Studio album by Gnaw Their Tongues
- Released: December 15, 2007
- Recorded: 2006 – 2007
- Studio: De Bejaarde, Drachten, NL
- Genre: Drone metal, dark ambient, industrial black metal, art metal
- Length: 38:01
- Label: Burning World Crucial Blast (re-issue)

Gnaw Their Tongues chronology
| Bubonic Burial Rites (2007) | An Epiphanic Vomiting of Blood (2007) | Devotion (2008) |

Maurice de Jong chronology
| Bubonic Burial Rites (2007) | An Epiphanic Vomiting of Blood (2007) | Devotion (2008) |

= An Epiphanic Vomiting of Blood =

An Epiphanic Vomiting of Blood is the third full-length studio album by Gnaw Their Tongues, released on December 15, 2007 by Burning World and Señor Hernandez Records. It was re-issued in 2008 by Crucial Blast and became Gnaw Their Tongues' first album to be released on compact disc in the United States. This allowed for wider distribution and marked the first time the project garnered critical interest, with comparisons being favorably drawn to the music of Napalm Death and Carcass.

== Recording and release ==
The music for An Epiphanic Vomiting of Blood was recorded at composer Maurice de Jong's personal studio in Drachten, named De Bejaarde. De Jong was approached by Burning World Records, who offered to press his music to vinyl for a limited run of five hundred copies. The US-based label Crucial Blast adopted the album in early 2008, offering the music a wider distribution.

§ Collected material
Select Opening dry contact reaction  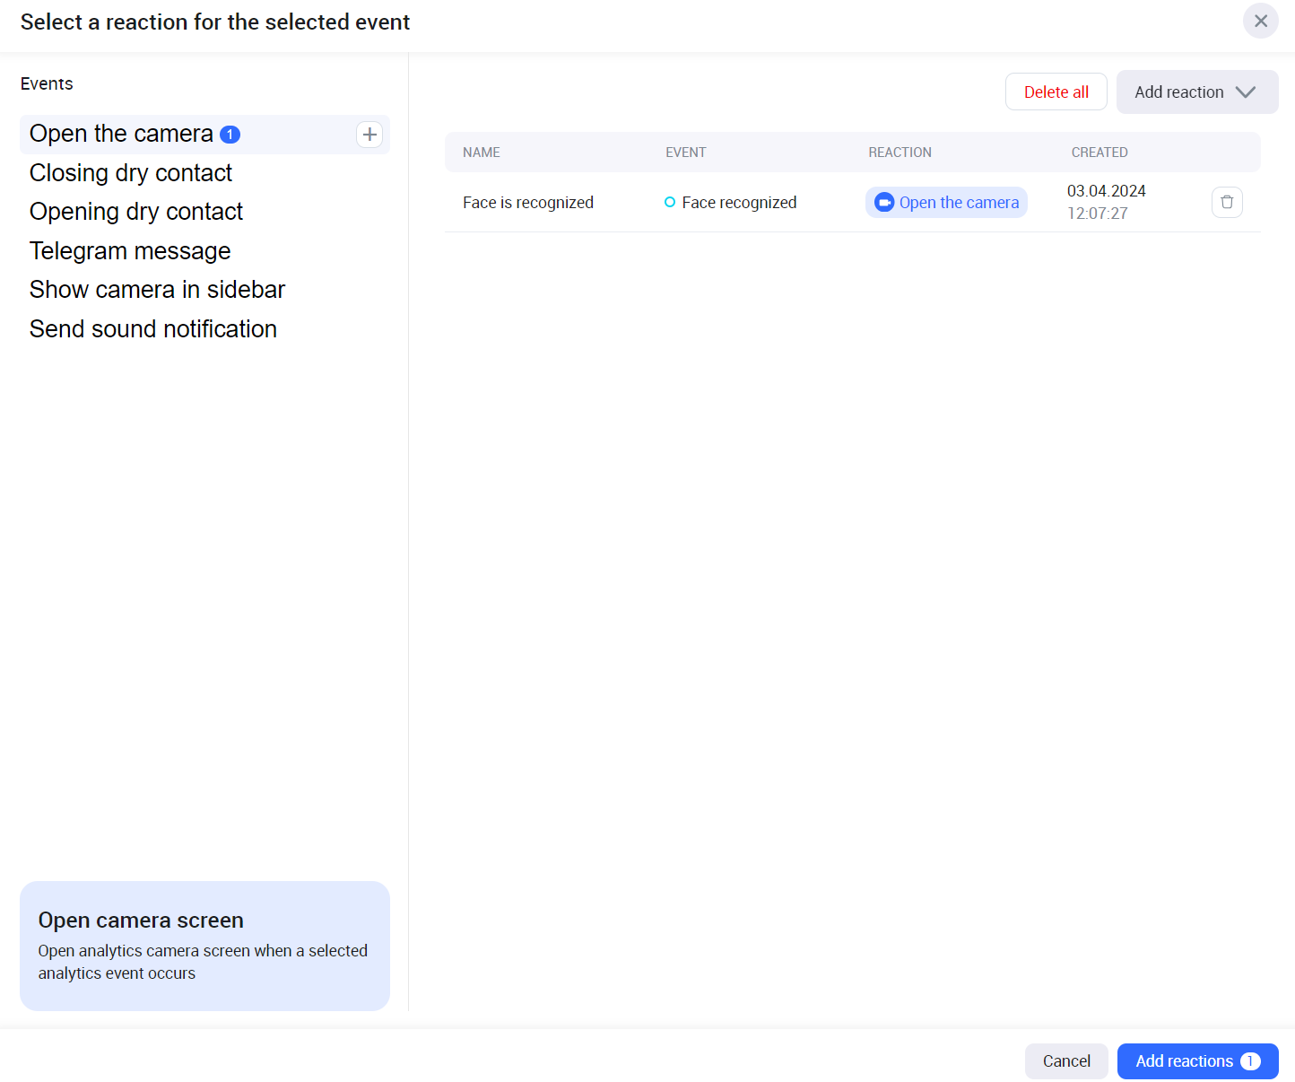pyautogui.click(x=136, y=212)
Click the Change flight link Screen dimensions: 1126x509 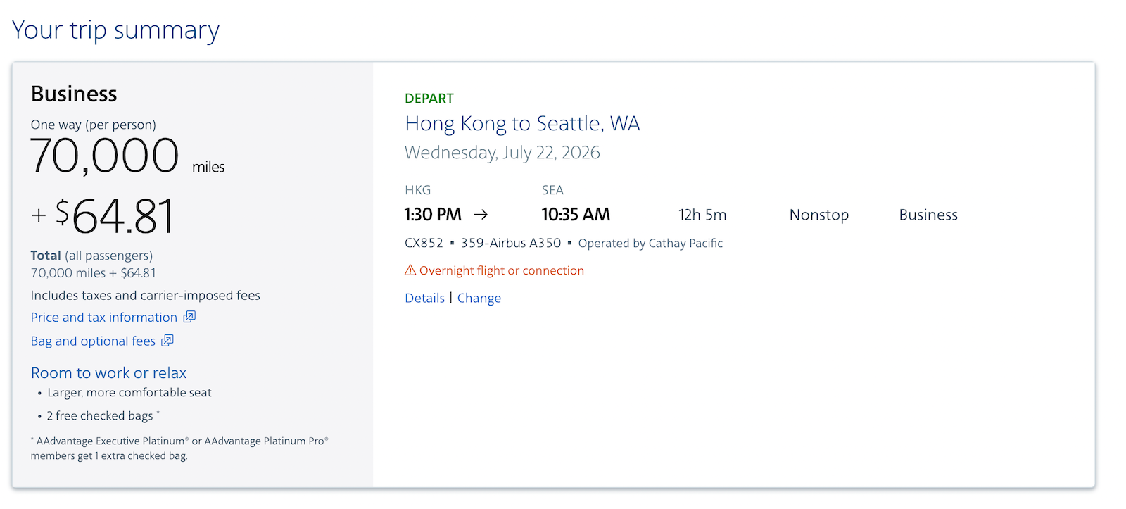(479, 298)
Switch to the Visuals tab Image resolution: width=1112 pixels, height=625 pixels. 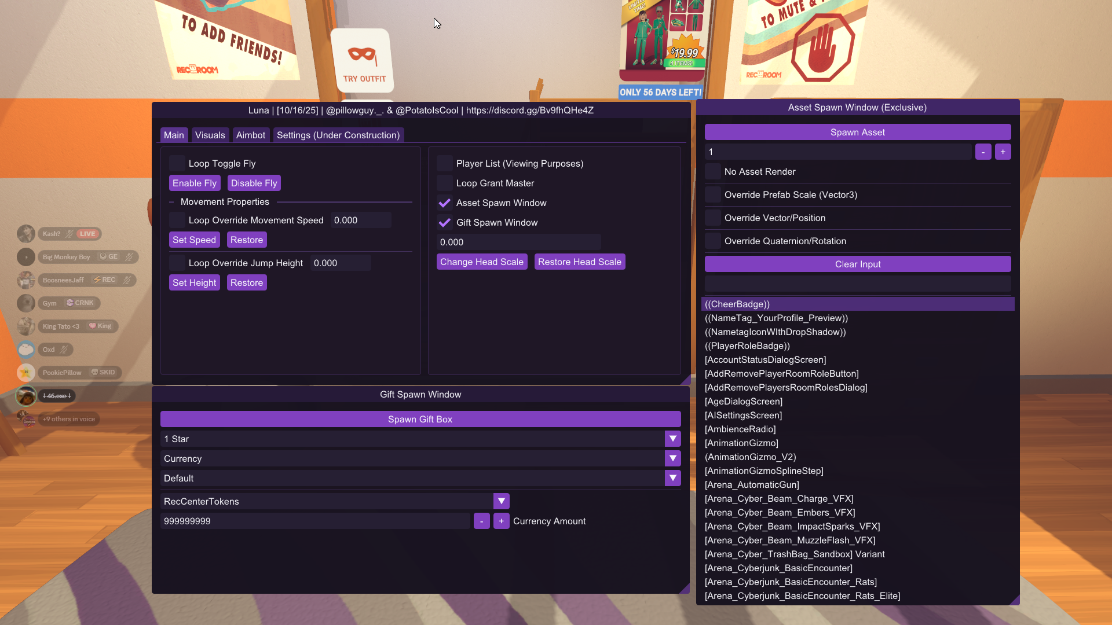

§ Written tasks
A – For each statement, say whether it agrees with the text on An Epiphanic Vomiting of Blood. Answer yes or no, and quote the deciding words of the text exactly. (i) The album was recorded at De Bejaarde in Drachten. (ii) Burning World offered to press a vinyl run of one thousand copies. (iii) The Crucial Blast re-issue was the project's first album released on compact disc in the United States.
B – Edit the text on An Epiphanic Vomiting of Blood. Start with "Gnaw Their Tongues chronology" and go on through "Death and Carcass.", and write that passage out again with "compact disc" changed to "CD".
The lines themselves aren't needed for anything here.

§ The solutions
A –
(i) Yes: "recorded at composer Maurice de Jong's personal studio in Drachten, named De Bejaarde."
(ii) No: "a limited run of five hundred copies."
(iii) Yes: "became Gnaw Their Tongues' first album to be released on compact disc in the United States."

B –
Gnaw Their Tongues chronology
| Bubonic Burial Rites (2007) | An Epiphanic Vomiting of Blood (2007) | Devotion (2008) |

Maurice de Jong chronology
| Bubonic Burial Rites (2007) | An Epiphanic Vomiting of Blood (2007) | Devotion (2008) |

= An Epiphanic Vomiting of Blood =

An Epiphanic Vomiting of Blood is the third full-length studio album by Gnaw Their Tongues, released on December 15, 2007 by Burning World and Señor Hernandez Records. It was re-issued in 2008 by Crucial Blast and became Gnaw Their Tongues' first album to be released on CD in the United States. This allowed for wider distribution and marked the first time the project garnered critical interest, with comparisons being favorably drawn to the music of Napalm Death and Carcass.